ТРЕБОВАНИЯ К ЗАДАНИЯМ:
1. Перечислите круги дворянства, в которых, согласно отрывку о русской революции ниже, дремота была особенно сильна.
2. Продолжите отрывок о русской революции, приведённый ниже, начав сразу после его последнего предложения.

ИСХОДНЫЙ ДОКУМЕНТ:
—————

Даже и этот смертельный внутригосударственный разрыв и при всей затянувшейся войне не произвел бы революции — при администрации живой, деятельной, ответственной, не окруженной тысячами паразитов. Но в дремоте монархии стали традиционны отменно плохие назначения на гражданские и военные посты людей самоублажённых, ленивых, робких, не способных к решительным действиям в решительный час.
Стояла Россия веками — и дремалось, что её существование не требует настойчивого изобретательного приложения сил. Вот так стоит — и будет стоять.
Эта дремота была — шире чем только администрации, это была дремота всего наследственного привилегированного класса — дворянства, особенно в его титулованных, высоко-бюрократических, великокняжеских и гвардейских кругах. Этот класс, столько получивший от России за столетия, и всё авансом, теперь в переходную напряжённую пору страны в лучшем случае выделял немногочисленных честных служак, а то — вождей взволнованного общества, а то даже — и революционеров, в главной же и высшей своей части так же дремал, беззаботно доживая, без деятельного поиска, без жертвенного беспокойства, как отдать животы на благо царя и России. Правящий класс потерял чувство долга, не тяготился своими незаслуженными наследственными привилегиями, перебором прав, сохранённых при раскрепощении крестьян, своим всё ещё, и в разорении, возвышенным состоянием. Как ни странно, но Государственное сознание наиболее покинуло его. И в грозный декабрь 1916 дворянство, погубившее эту власть, ещё от неё же и отшатнулось с громкими обличениями.
Но и при всём том на краю пропасти ещё могла бы удержать страну сильная авторитетная Церковь. Церковь-то и должна была создать противоположное духовное Поле, укрепить в народе и обществе сопротивление разложению. Но (до сих пор сотрясённая безумным расколом XVII века) не создала такого. В дни величайшей национальной катастрофы России Церковь — и не попыталась спасти, образумить страну. Духовенство синодальной церкви, уже два столетия как поддавшееся властной императорской длани, — утеряло высшую ответственность и упустило духовное руководство народом. Масса священства затеряла духовную энергию, одряхла. Церковь была слаба, высмеяна обществом, священники принижены среди сельской паствы. Не случайно именно семинарии становились рассадниками атеизма и безбожия, там читали гектографическую запрещённую литературу, собирали подпольные собрания, оттуда выходили эсерами.
Как не заметить, что в страдные отречные дни императора — ни один иерарх (и ни один священник) православной Церкви, каждодневно возносивший непременные за Государя молитвы, — не поспешил к нему поддержать и наставить?

—————

СОХРАНЁННЫЕ ДАННЫЕ:
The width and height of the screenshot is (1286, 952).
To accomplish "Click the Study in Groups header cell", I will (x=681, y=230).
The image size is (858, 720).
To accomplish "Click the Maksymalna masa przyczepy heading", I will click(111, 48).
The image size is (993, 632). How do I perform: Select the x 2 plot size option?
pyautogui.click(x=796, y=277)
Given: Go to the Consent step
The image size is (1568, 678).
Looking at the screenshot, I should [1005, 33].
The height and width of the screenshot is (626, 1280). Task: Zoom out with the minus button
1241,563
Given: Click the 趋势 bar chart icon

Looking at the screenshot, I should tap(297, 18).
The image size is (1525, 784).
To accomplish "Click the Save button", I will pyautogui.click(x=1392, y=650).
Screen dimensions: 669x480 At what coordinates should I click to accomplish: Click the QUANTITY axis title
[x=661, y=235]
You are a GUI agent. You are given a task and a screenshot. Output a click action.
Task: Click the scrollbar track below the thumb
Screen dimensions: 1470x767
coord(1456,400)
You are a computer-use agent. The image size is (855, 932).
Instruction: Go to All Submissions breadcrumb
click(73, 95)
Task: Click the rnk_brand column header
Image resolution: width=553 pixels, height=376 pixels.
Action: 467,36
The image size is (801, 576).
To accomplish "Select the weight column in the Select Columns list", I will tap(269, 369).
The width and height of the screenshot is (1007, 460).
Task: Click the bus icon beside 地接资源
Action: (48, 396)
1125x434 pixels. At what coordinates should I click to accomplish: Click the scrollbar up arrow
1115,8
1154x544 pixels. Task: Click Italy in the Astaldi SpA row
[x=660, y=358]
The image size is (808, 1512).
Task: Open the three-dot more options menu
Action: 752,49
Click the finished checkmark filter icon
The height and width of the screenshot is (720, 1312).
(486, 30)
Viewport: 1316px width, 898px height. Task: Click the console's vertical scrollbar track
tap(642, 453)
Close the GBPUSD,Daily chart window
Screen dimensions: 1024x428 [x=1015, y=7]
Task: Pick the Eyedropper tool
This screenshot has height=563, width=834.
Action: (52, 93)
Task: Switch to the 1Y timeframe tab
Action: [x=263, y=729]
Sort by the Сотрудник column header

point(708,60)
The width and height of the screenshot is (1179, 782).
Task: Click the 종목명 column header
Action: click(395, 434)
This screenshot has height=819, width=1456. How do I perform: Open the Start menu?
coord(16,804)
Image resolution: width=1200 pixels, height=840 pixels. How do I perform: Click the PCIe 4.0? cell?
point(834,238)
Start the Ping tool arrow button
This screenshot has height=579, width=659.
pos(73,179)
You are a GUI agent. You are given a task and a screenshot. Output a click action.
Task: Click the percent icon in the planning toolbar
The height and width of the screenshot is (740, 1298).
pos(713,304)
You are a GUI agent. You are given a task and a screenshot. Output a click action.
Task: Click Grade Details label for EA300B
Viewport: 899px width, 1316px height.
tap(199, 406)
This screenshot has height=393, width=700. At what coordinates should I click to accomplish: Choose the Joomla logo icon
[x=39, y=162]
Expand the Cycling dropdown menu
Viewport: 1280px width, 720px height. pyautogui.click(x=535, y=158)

—————

ОТВЕТЫ ПО ЗАДАНИЯМ:
1. Титулованные, высоко-бюрократические, великокняжеские и гвардейские круги.

2.
Но ещё и при этом всём — не сотряслась бы, не зинула бы пропастью страна, сохранись крестьянство её прежним патриархальным и богобоязненным. Однако за последние десятилетия обидной послекрепостной неустроенности, экономических метаний через дебри несправедливостей — одна часть крестьянства спивалась, другая разжигалась неправедной жаждой к дележу чужого имущества — уже во взростьи были среди крестьян те убийцы и поджигатели, которые скоро кинутся на помещичьи имения, те грабители, которые скоро будут на части делить ковры, разбирать сервизы по чашкам, стены по кирпичикам, бельё и кресла — по избам. Долгая пропаганда образованных тоже воспитывала этих делёжников. Это уже не была Святая Русь. Делёж чужого готов был взреветь в крестьянстве без памяти о прежних устоях, без опоминанья, что всё худое выпрет боком и вскоре так же точно могут ограбить и делить их самих. (И разделят…)
Падение крестьянства было прямым следствием падения священства. Среди крестьян множились отступники от веры, одни пока ещё молчаливые, другие уже разверзающие глотку: именно в начале XX века в деревенской России заслышалась небывалая хула в Бога и в Матерь Божью. По сёлам разыгрывалось злобное бесцельное озорство молодёжи, небывалое прежде. (Тем более оно прорывалось в городах, где безверие воспитывалось ещё с гимназической реформы 60-х годов. Знаю по южным. Например, в Таганроге ещё в 1910 году в Чистый Четверг после 12 Евангелий хулиганы нападали на богомольцев с палками, выбивали фонарики из рук.)
Я ещё сам хорошо помню, как в 20-е годы многие старые деревенские люди уверенно объясняли:
— Смута послана нам за то, что народ Бога забыл.
И я думаю, что это привременное народное объяснение уже глубже всего того, что мы можем достичь и к концу XX века самыми научными изысканиями.
И даже — ещё шире. При таком объяснении не приходится удивляться, что российская революция (с её последствиями) оказалась событием не российского масштаба, но открыла собою всю историю мiра XX века — как французская открыла XIX век Европы, — смоделировала и подтолкнула всё существенное, что потом везде произойдёт. В нашей незрелой и даже несостоявшейся февральской демократии пророчески проказалась вся близкая слабость демократий процветающих — их ослеплённая безумная попятность перед крайними видами социализма, их неумелая беззащитность против террора.
Теперь мы видим, что весь XX век есть растянутая на мiр та же революция.
Это должно было грянуть над всем обезбожевшим человечеством. Э_т_о имело всепланетный смысл, если не космический.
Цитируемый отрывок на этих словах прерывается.